AWS Disaster Recovery Plan  for AllCode

Major Goals of This Plan

The following list contains the major goals of this plan:

  • To minimize the interruptions to the normal operations.
  • To limit the extent of disruption and damage.
  • To minimize the economic impact of the interruption.
  • To establish alternative means of operation in advance.
  • To train personnel with emergency procedures.
  • To provide for smooth and rapid restoration of service.

Personnel to be involved in the DR Process

Personnel
NamePositionTelephoneEmail Address
Jane DoeCTOXXX-XXX-XXXX[email protected]
John DoeDisaster Response CoordinatorXXX-XXX-XXXX[email protected]

Application and Inventory Profiles

AllCode runs solutions on AWS. These solutions leverage Amazons Simple Storage Service, Amazons Elastic Compute Cloud instances, Amazons Relational Database Service, Amazons Route 53, and Amazons Elastic Load Balancing Services.

Amazon Simple Storage Service (Amazon S3) provides a highly durable storage infrastructure designed for mission critical and primary data storage.
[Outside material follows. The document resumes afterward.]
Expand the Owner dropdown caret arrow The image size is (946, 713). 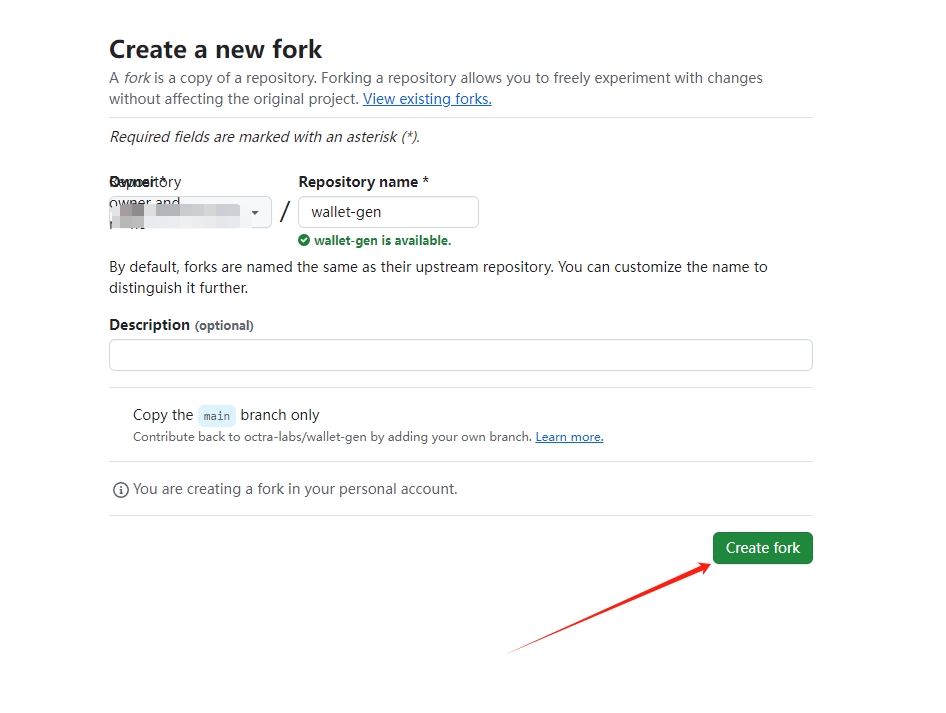click(255, 212)
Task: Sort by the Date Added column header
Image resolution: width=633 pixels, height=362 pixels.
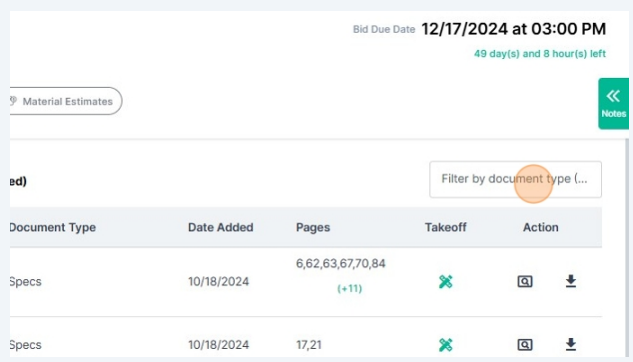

Objects are redundantly stored on multiple devices across multiple facilities within a region, designed to provide a durability of 99.999999999% (11 9s). AllCode runs AWS in conjunction with CloudFront, which distributes the content redundantly across the globe

Amazon Elastic Compute Cloud (Amazon EC2) provides resizable compute capacity in the cloud. In the context of DR, the ability to rapidly create virtual machines that you can control is critical. AllCode creates primary EC2 instances in N. Virginia, and redundant instances in Oregon. Deployment code is written to roll out to instances in both regions.

Amazon Relational Database Service (Amazon RDS) makes it easy to set up, operate, and scale a relational database in the cloud. AllCode leverages RDS in multiple regions by having a master running in North Virginia, and read replica running in Oregon.

Amazon Route 53 is a highly available and scalable Domain Name System (DNS) web service. It gives developers and businesses a reliable, cost-effective way to route users to Internet applications. AllCode leverages DNS endpoint health checks and the ability to failover between multiple endpoints in different regions. For each EC2 instance in N. Virginia, we will provision an Elastic IP address. Elastic IP addresses are static IP addresses designed for dynamic cloud computing. However, unlike traditional static IP addresses, Elastic IP addresses enable you to mask instance or Availability Zone failures by programmatically remapping your public IP addresses to instances in the Oregon region. For DR, we always pre-allocate some IP addresses for the most critical systems so that their IP addresses are already known before disaster strikes. This simplifies the execution of the DR plan.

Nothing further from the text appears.